Josh zlustrował uważnie chłopaka. Ciemne, dłuższe włosy zasłaniały mu oczy i Alex co chwilę musiał je poprawiać. Granatowa koszulka bez rękawów ukazywała silne ręce chłopaka. Niebieskie oczy patrzyły na  niego z wesołymi ognikami, a także z pewną dozą nieśmiałości. Ciepły głos i ogólnie miła aparycja dopełniały całości. Przy poznaniu kogoś właśnie wygląd odgrywa pierwszą, najważniejszą rolę. Dopiero później on odsuwa się na dalszy plan, ustępując miejsca charakterowi i innym czynnikom, dzięki którym decydujemy się być blisko tego kogoś lub go odsunąć.

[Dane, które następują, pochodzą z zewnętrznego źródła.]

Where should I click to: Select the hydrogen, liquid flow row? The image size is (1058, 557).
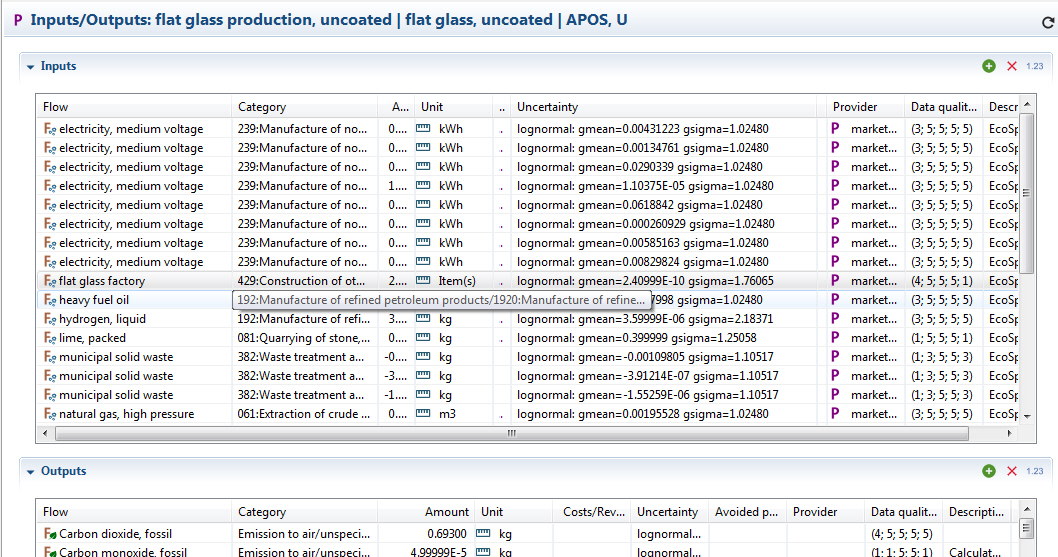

Już pierwszego wieczoru zauważył chłopaka, lecz nie zamierzał zawierać z nim znajomości. Chciał zwyczajnie odpocząć. Tylko kiedy młody podszedł do niego, jakoś nie potrafił go zwyczajnie przepędzić. Tym bardziej, że właśnie podobał mu się fizycznie. I wychodziło na to, że zainteresowania mieli bardzo podobne. Nic nie stało na przeszkodzie, by spędzili ten wieczór na miłej, niezobowiązującej rozmowie. Nie mógł też udawać, że nie widział, jak chłopak na niego patrzył. Pochlebiało mu to. Od czasu kiedy rozstał się z kochankiem, niespecjalnie zwracał uwagę na mężczyzn. Tak samo i teraz nie obchodziło go nic więcej poza zwykłym towarzystwem. Jeżeli tak, to dlaczego tak usilnie wgapia się w niego i słucha głosu chłopaka? Spojrzał na chowające się już za oceanem słońce pokrywające niebo pomarańczowym kolorem, potem znów na Alexa.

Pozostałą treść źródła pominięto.